MAROC

Une vie gâchée

Latifa Saouf : Maroc – Turquie – Allemagne – Maroc

Latifa Saouf* est arrivée en Allemagne en 2015. Elle a auparavant passé plus de trois ans en Turquie. Lorsqu'elle a réuni un peu d'argent, elle s'est rendue en Grèce et a fait l'expérience de la brutalité de la police et de l'armée à la frontière terrestre.

La jeune femme passe de nombreux jours de terreur dans le froid glacial de la région frontalière. Elle perd son sac avec ses vêtements chauds et tous ses documents importants. Mais elle arrive à destination, en Allemagne. Un ami lui avait dit qu'elle pouvait apprendre le métier de coiffeur et trouver du travail ici. « Pour ce rêve, je me suis battue jour et nuit et j'ai risqué ma vie ».
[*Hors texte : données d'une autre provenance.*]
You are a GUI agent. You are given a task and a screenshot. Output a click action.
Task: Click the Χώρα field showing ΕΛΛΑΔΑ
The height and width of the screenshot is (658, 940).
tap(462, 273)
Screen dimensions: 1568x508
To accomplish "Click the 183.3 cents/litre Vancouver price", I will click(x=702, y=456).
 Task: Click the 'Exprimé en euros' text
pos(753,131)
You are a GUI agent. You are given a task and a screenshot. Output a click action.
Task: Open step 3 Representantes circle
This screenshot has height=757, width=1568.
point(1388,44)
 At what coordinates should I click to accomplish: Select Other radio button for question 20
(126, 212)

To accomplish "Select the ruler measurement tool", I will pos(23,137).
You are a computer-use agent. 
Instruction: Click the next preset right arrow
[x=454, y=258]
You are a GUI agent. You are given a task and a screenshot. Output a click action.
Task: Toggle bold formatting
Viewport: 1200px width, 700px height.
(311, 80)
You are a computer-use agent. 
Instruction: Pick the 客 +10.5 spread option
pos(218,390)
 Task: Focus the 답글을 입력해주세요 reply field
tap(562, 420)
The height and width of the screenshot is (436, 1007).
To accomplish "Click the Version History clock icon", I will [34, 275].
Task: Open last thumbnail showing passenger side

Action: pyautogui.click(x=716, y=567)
Aucune chance pour les papiers.

Elle se renseigne sur les possibilités en Allemagne, fait preuve de patience et obtient même une place dans un cours d'allemand. Mais après plus de trois ans, elle doit s'avouer que sa recherche d'une nouvelle vie, d'un travail et d'un séjour sûr a échoué. En 2019, Latifa renonce finalement à ses rêves et signe la demande de retour « volontaire » au Maroc. Elle a dit qu'elle ne savait plus comment sécuriser son séjour. Elle ne pouvait pas se payer un conseil juridique et ne connaissait pas les offres gratuites. Elle ne se sentait pas non plus en forme physiquement. En même temps, Latifa a le sentiment que son retour au Maroc est « injuste ». Après toutes les épreuves et tous les risques, elle se sent « renvoyée ». Le service de conseil au retour de Düsseldorf lui a assuré qu'il la soutiendrait dans ses projets professionnels après son arrivée, c’était déjà cela de gagné.

Avant son départ, elle reçoit une bourse de démarrage de 1 500 euros à l'aéroport. Ensuite, l'assistance dans le cadre du programme de réintégration se limite à des séances de conseil sur les parcours de formation pour devenir coiffeuse. Elle participe également à des ateliers de réintégration organisés par l’Agence allemande de coopération internationale (Gesellschaft für internationale Zusammenarbeit, GIZ). Des représentant:es de l'Office de la formation professionnelle et de la promotion du travail (OFPPT), de l'Agence nationale pour l'emploi (ANAPEC) et de l'Entraide nationale (EA, agence du Ministère marocain de la Famille et des Affaires sociales) y siègent également. « Comme à beaucoup d'autres, on m'a assuré que d'autres soutiens financiers viendraient, qu'il fallait être patient. Mais c’est resté au stade de l’annonce. »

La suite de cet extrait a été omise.